EU = environmentally unfriendly

Some people will excuse the most disastrous policy failures - as long as the "intentions" behind the policy were good.

They will explain away, cover up or distort the evidence of failure in order to protect good intentions from the harsh winds of reality.

The EU's environmental policies seem to be a particular case in point.

Example: being Emissions Trading obsessives we seized on this recent study from MIT with glee. But sadly, it is complete tripe.

They say that the scheme has been a great success:

"Verified emissions in 2005-06 were lower than EU emissions in 2002-04, even after allowing for plausible upward bias in the pre-2005 data."

"In a preliminary but detailed analysis of this data, Ellerman and Buchner (forthcoming in Environmental and Resource Economics) concluded that a reasonable estimate of the reduction in CO2 emissions attributable to the EU ETS lies between 50 and 100 million tons for each year, or between 2.5% and 5% from what emissions would have been without the EU ETS."

Why oh why are people still claiming that the first phase of ETS was a success? It clearly wasn't.

Firstly, there are simply no comparable numbers for 2002 or 2004. The data just doesn't exist, so no meaningful comparison can be made. For a supposedly academic paper to make such a glaring error is unforgivable.

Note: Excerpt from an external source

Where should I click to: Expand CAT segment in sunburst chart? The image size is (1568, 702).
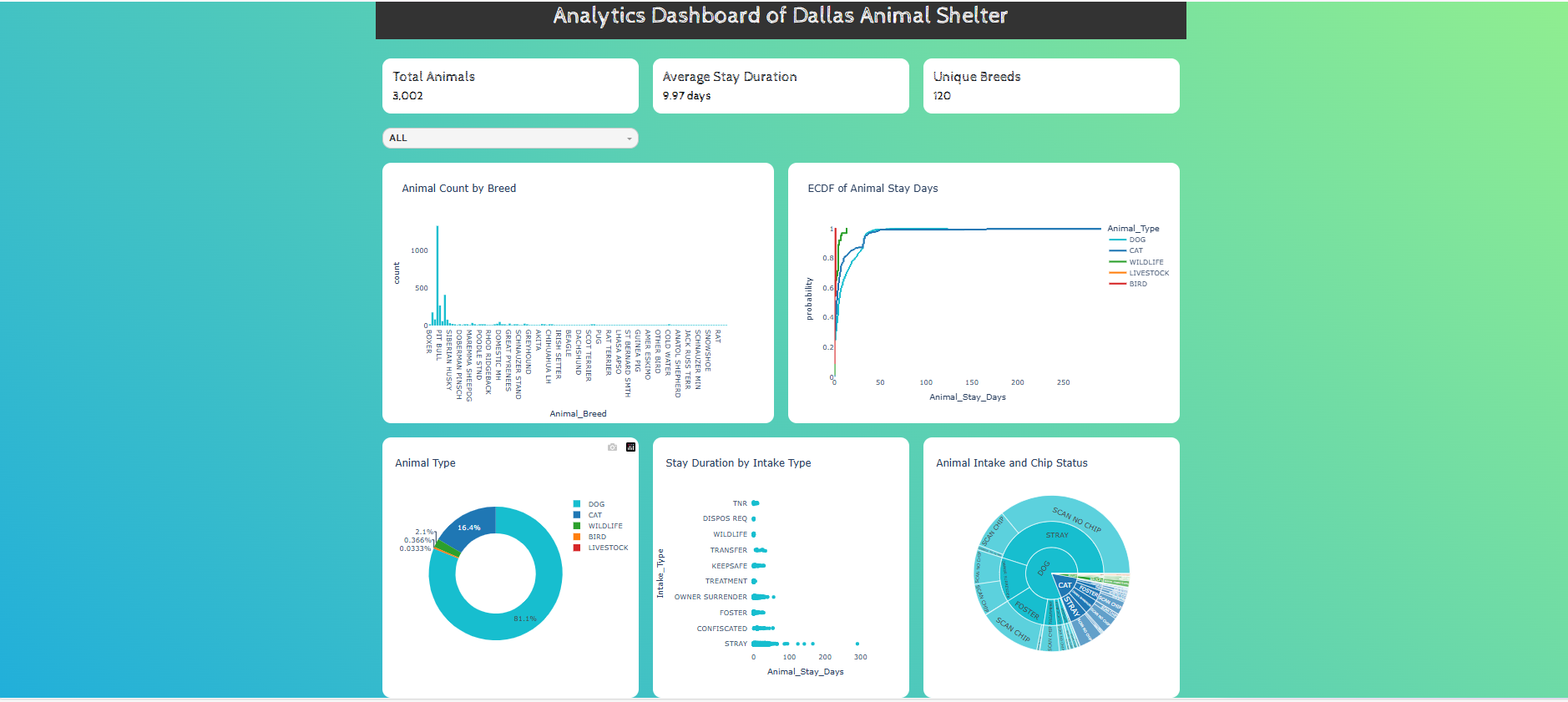point(1065,585)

Secondly, if you look at the numbers that do exist, it is crystal clear that emissions have gone up under the EU scheme - just under 2% up. EU industry now emits 37 million tonnes more Co2 than when the scheme started in 2005. That's the equivalent of the whole industrial output of Sweden and Ireland put together.

One response is to say that emissions would have gone up even more without ETS. But that quickly leads into an economist's fantasy world where more or less any number can be plucked out of the air by changing the baseline assumptions. Why say 50 million or 100 million tonnes? Why not virtually any other number?

The EU is a certainly world leader in talking about climate change.

But its record is poor: the failing ETS; a pro-biofuels policy which is good for the CAP but bad for the planet; a fishing policy the EU Commissioner responsible admits is "immoral", and a common agricultural policy which still promotes industrial farming. Such massive policy failures drown out the individual efforts of millions of people who have diligently remembered to turn down the thermostat and not leave the telly on standby.

But hey, you can never do the wrong thing as long as your intentions are good, right?